Pendidikan Seks Usia Dini. Kalimat ini sekarang lebih seksi
daripada tujuan pendidikannya itu sendiri.
Terlepas dari topik yang
sedang marak, sebagai seorang ibu saya
belum layak berpendapat. Anak saya masih 13 tahun, justru baru memasuki masa
pancaroba. Saya masih harus fokus pada doa dan upaya menemani anak melewati
tahapan pendewasaannya.
Tulisan ini bertujuan
mendokumentasikan hasil ngobrol dengan beberapa ibu saat arisan RT Sabtu lalu.
Mereka sudah berhasil mengantar anak-anaknya melewati masa remaja. Saya ingin
menyimpan, dan membaca ulang jika suatu saat memerlukan. Semoga juga memberi
penguatan kepada ibu-ibu yang lain.
Ibu Mawar bercerita tentang
kenangan masa kecil yang tak pernah lupa. Orang tuanya sering mengingatkan bahwa kedua lututnya itu
bersahabat. Sebagai sahabat, mereka selalu ingin berdekatan, mereka tak nyaman
terpisahkan. Kapanpun, dimanapun, kedua lutut ini tak mau berjauhan.
Usia ibu Mawar bertambah, pesan
dari kedua orang tua semakin tampak mudah dan menjadi keseharian. Persahabatan sang
lutut tak lekang oleh waktu. Maunya berdekatan terus. Bahkan kelak setelah
menikah, setiap ke dokter kandungan selalu mendapat teguran. Kedua lututnya
seperti sepasang kutub magnet, saling menarik. Pun ketika dokter meyakinkan,
bahwa itu tidak apa-apa. Ibu Mawar selalu merasa malu dan tak nyaman.
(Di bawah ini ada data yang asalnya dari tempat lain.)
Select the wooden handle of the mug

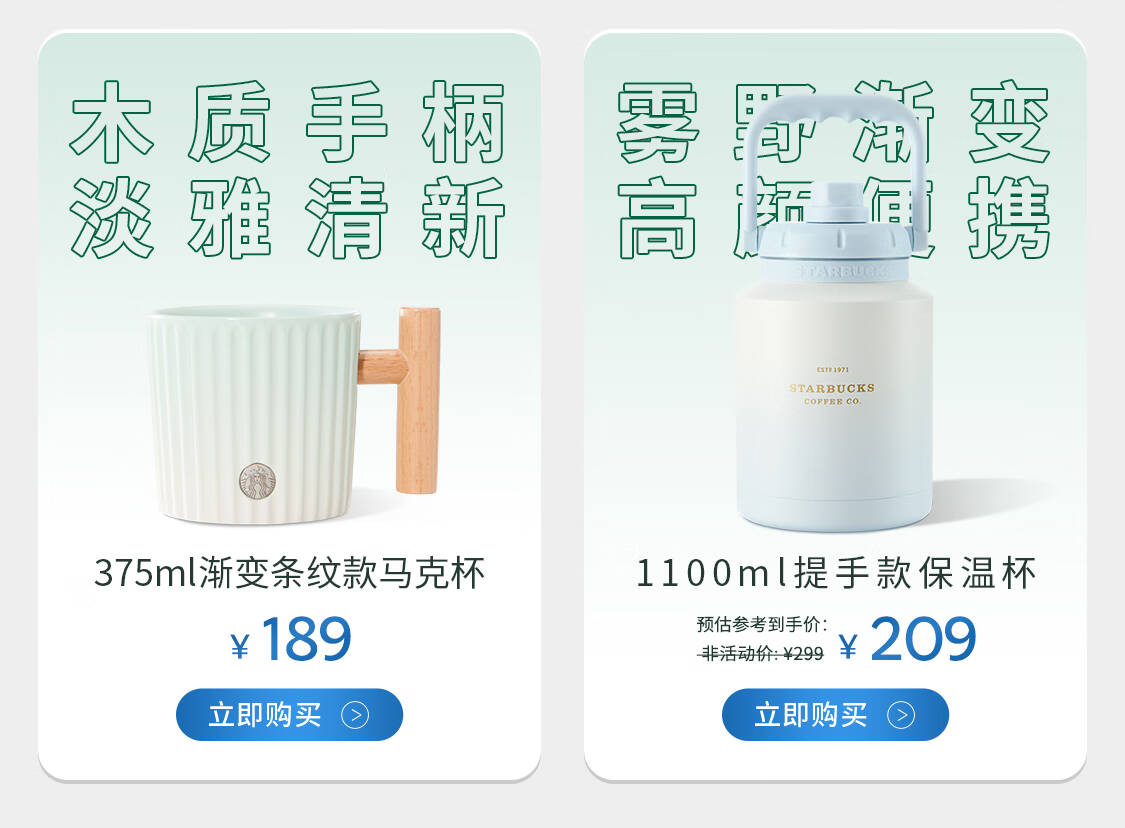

Jargon yang sama dia kenalkan
kepada sang putri yang kini mahasiswi, sejak kecil.
Cerita Ibu Mawar mengingatkan saya
pada Ibu Melati. Ibu Melati yang tinggal di Jakarta, membekali jurus pergaulan
yang sederhana saat anaknya memasuki usia remaja. Pesan sang bunda kepada anak
gadisnya, jangan biarkan kancing kedua bajumu terbuka, apalagi dibuka orang
lain.
Itu saja. Tapi kalimat singkat
itu cukup efektif membentuk pola sikap sang anak. Anak-anak kita itu cerdas
kok, kata Ibu Melati. Kita tak perlu ajari detil, apalagi vulgar. Mereka dapat
menyerap, menerjemahkan, dan mengaplikasikan sendiri.
Justru dengan keterlibatan kita
yang seperti “sambil lalu” itu, sang anak lebih terpupuk rasa tanggung
jawabnya. Walau anak ini besar di Jakarta yang gaya bergaul ABGnya membuat
ketar-ketir orang tua, Putri Ibu Melati tidak membuat ortunya khawatir, dan selamat
melampaui masa pancarobanya.
Kisah ketiga datang dari ibu
Cempaka. Ibu tiga putri yang kini memulai masa dewasanya. Dia mengajari anak-anak gadisnya sejak kecil. Bagian tubuh
yang ditutupi pakaian, tak boleh disentuh apalagi dibuka oleh orang lain. Karena
ketiga anak perempuannya dipakaikan kerudung sejak kecil, jelas bagi sang anak, bahwa nyaris tak ada ruang yang bisa
digunakan untuk bersentuhan dengannya.
Ketiga kisah ini mengingatkan
saya, bahwa tak selalu perlu kata-kata eksplisit untuk menyampaikan hal
sensitif. Karena alih-alih membuat anak waspada, yang seringkali terjadi malah
dia semakin takterkendali.
Semoga anak-anak kita selalu berada di jalan yang benar dan setiap langkah mereka selalu dalam bimbingan-Nya.
Terima kasih catatannya mbak, sangat menggugah :)
BalasHapusSama-sama. Terima kasih sudah mampir.